Inseminação Artificial Intra-Uterina Com Esperma de Dador

A Inseminação Intra-Uterina (IIU, também conhecida por inseminação artificial) com esperma de dador consiste na deposição de espermatozóides no interior da cavidade uterina por meio de um cateter apropriado. É um tratamento de fertilidade que pode ser realizado quer em ciclos estimulados (aqueles em que a mulher toma medicamentos indutores da ovulação) quer em ciclos naturais ou não estimulados. A inseminação artificial deve ser feita quando há ovulação (libertação de um ovócito pelo ovário), de modo a aumentar a probabilidade de ocorrer fecundação.

Descrição do Tratamento

Nos ciclos naturais ou não estimulados, a inseminação é realizada entre o 12º e o 15º dias do ciclo menstrual (em que o primeiro é o dia em que aparece o fluxo menstrual), podendo ser necessária a realização de análises ao sangue e/ou ecografias para ajudar a determinar o momento em que ocorre a ovulação.

Nos ciclos estimulados são administrados à mulher medicamentos indutores da ovulação e o desenvolvimento dos ovócitos é controlado através da realização periódica de ecografias. Quando o ovócito atinge o nível de amadurecimento adequado, é administrada uma injecção que ajuda à sua libertação do ovário. Nestes casos, a inseminação deve ser feita 36 a 40 horas mais tarde.

Quer se trate de um ciclo natural ou de um ciclo estimulado, o esperma do dador é tratado de forma a serem seleccionados os espermatozóides com maior qualidade e capacidade de fecundação.

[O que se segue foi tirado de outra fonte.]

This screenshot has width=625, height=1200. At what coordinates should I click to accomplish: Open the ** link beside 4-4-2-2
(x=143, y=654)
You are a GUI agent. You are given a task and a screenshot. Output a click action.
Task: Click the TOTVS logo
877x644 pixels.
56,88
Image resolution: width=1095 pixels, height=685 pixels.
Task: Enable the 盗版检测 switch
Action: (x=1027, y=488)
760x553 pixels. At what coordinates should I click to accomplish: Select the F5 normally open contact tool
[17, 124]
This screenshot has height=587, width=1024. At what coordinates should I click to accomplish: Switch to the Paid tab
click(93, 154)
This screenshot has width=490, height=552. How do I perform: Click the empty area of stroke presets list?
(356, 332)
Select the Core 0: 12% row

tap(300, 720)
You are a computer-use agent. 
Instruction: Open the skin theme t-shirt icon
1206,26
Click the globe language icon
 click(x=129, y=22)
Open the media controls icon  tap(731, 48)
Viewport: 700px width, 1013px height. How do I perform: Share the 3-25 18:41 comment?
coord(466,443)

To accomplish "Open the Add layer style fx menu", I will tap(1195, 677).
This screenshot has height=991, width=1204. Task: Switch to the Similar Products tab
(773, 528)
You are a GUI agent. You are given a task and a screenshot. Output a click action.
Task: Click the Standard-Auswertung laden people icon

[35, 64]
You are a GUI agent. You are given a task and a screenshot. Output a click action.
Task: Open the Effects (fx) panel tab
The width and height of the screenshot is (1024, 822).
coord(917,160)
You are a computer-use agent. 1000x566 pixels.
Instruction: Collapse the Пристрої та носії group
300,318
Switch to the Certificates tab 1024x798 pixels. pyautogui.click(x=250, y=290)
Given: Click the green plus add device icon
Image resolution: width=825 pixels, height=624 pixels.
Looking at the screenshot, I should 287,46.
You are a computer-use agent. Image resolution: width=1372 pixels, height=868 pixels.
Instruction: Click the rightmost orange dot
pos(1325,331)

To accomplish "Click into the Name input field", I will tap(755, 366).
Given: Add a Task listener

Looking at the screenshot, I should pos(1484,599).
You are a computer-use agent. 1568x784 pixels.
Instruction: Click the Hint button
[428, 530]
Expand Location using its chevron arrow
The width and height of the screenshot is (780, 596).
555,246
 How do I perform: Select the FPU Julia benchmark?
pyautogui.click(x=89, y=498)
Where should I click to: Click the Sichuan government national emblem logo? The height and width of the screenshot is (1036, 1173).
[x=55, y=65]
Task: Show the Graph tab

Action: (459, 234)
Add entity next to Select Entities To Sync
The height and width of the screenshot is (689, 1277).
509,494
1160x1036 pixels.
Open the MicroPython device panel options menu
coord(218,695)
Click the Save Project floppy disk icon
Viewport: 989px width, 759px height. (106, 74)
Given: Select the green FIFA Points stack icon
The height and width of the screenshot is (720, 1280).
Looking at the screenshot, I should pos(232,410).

Para o procedimento de inseminação intra-uterina, o ginecologista utiliza um espéculo e introduz no útero um cateter (tubo pequeno e flexível) carregado com espermatozóides previamente seleccionados e tratados, sendo que a descongelação do esperma do dador é feita no próprio dia.

Trata-se de um processo rápido e após a inseminação a mulher deve repousar durante um breve período. Pouco depois, poderá retomar a sua vida normal.